Copyright 1982, Board of Publications, Christian Reformed Church in North America. Reprinted from the Banner (Nov. 15, 1982) with permission.

May God protect his saints-A. James Heynen, executive director, Board of Publications Christian Reformed Church in North America.

OPEN LETTER TO GEN. EFRAIN RÍOS MONTT, PRESIDENT OF THE MILITARY JUNTA, GUATEMALA

North American members of the Christian Reformed Church are sad and indignant when they think of Guatemala. We intended to do a good work for your people in the name of Jesus. We prayed God's blessing upon you and sent to your country both material aid and competent teachers. They were in no sense socialist or leftwing and came at the invitation of conservative and Bible-believing churches. Today our efforts have been frustrated. And all the North American helpers we sent to Guatemala have now fled for their lives.
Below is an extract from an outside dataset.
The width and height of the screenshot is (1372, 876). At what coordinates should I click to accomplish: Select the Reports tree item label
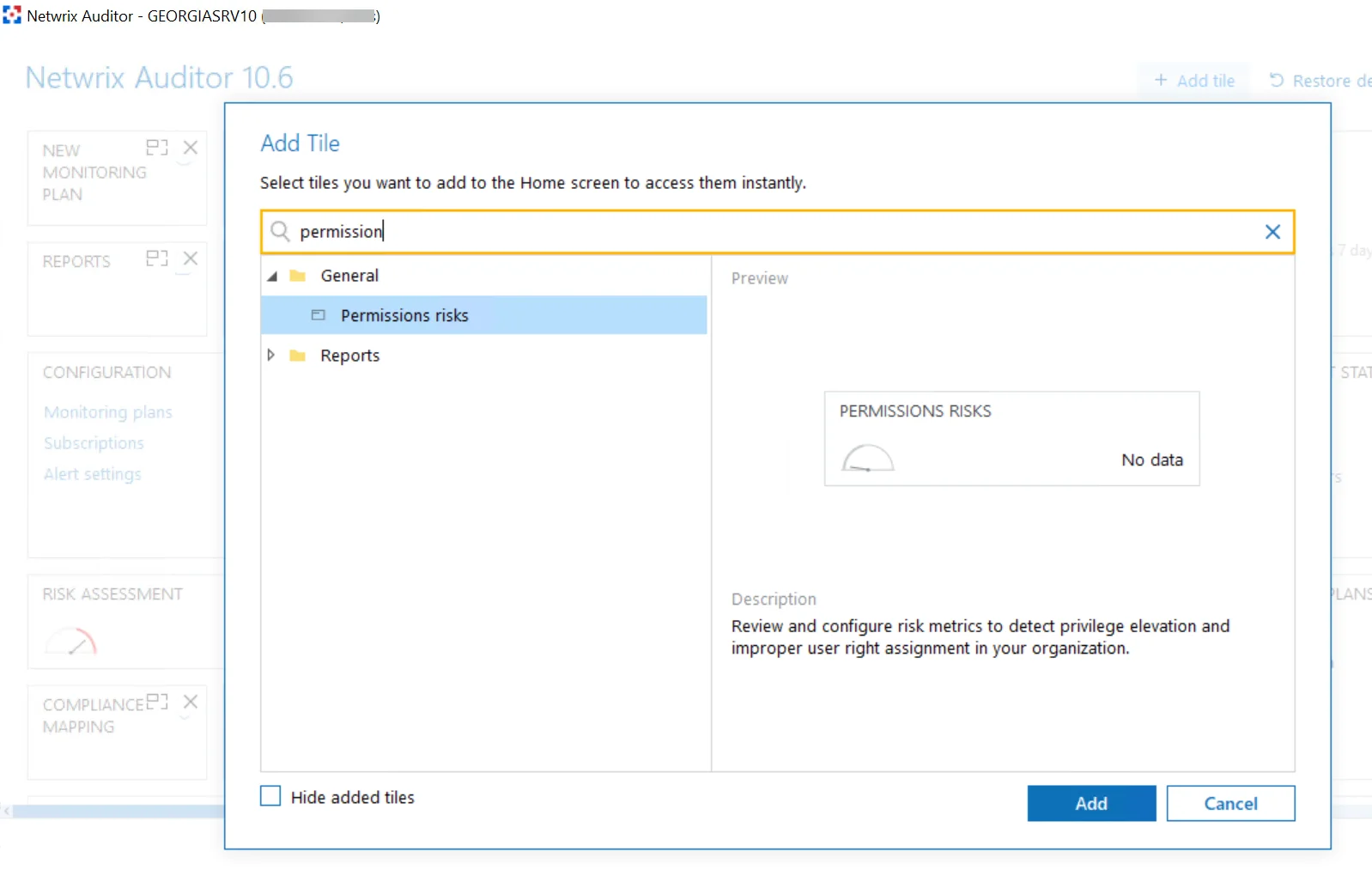[x=350, y=356]
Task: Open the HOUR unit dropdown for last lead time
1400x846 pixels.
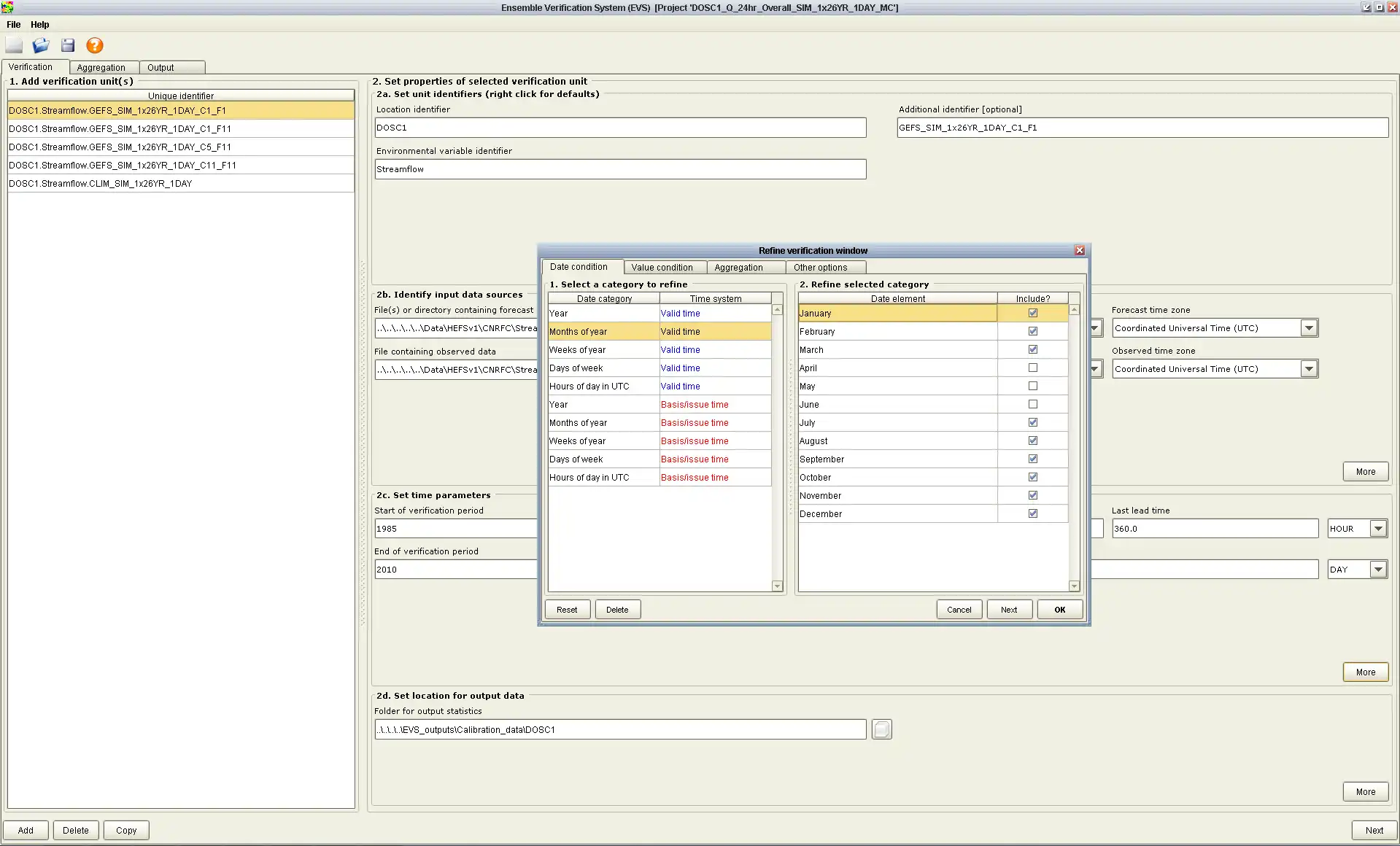Action: [x=1377, y=529]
Early in 1981 two Christian Reformed workers and their families had to be recalled. First one worker and then the other received death threats. This happened during the presidency of Lucas García. Both our missionaries loved the Guatemalan people. One through this teaching, and the other, by organizing social and material relief, were doing their duty in showing the Lord Jesus Christ. They were also kind to the poor and the dispossessed. These actions aroused a groundless suspicion that they were aiding the enemies of the government. For this reason unnamed groups, which can exist only because they are encouraged or tolerated by the military government, threatened to take the lives of those who had shown mercy.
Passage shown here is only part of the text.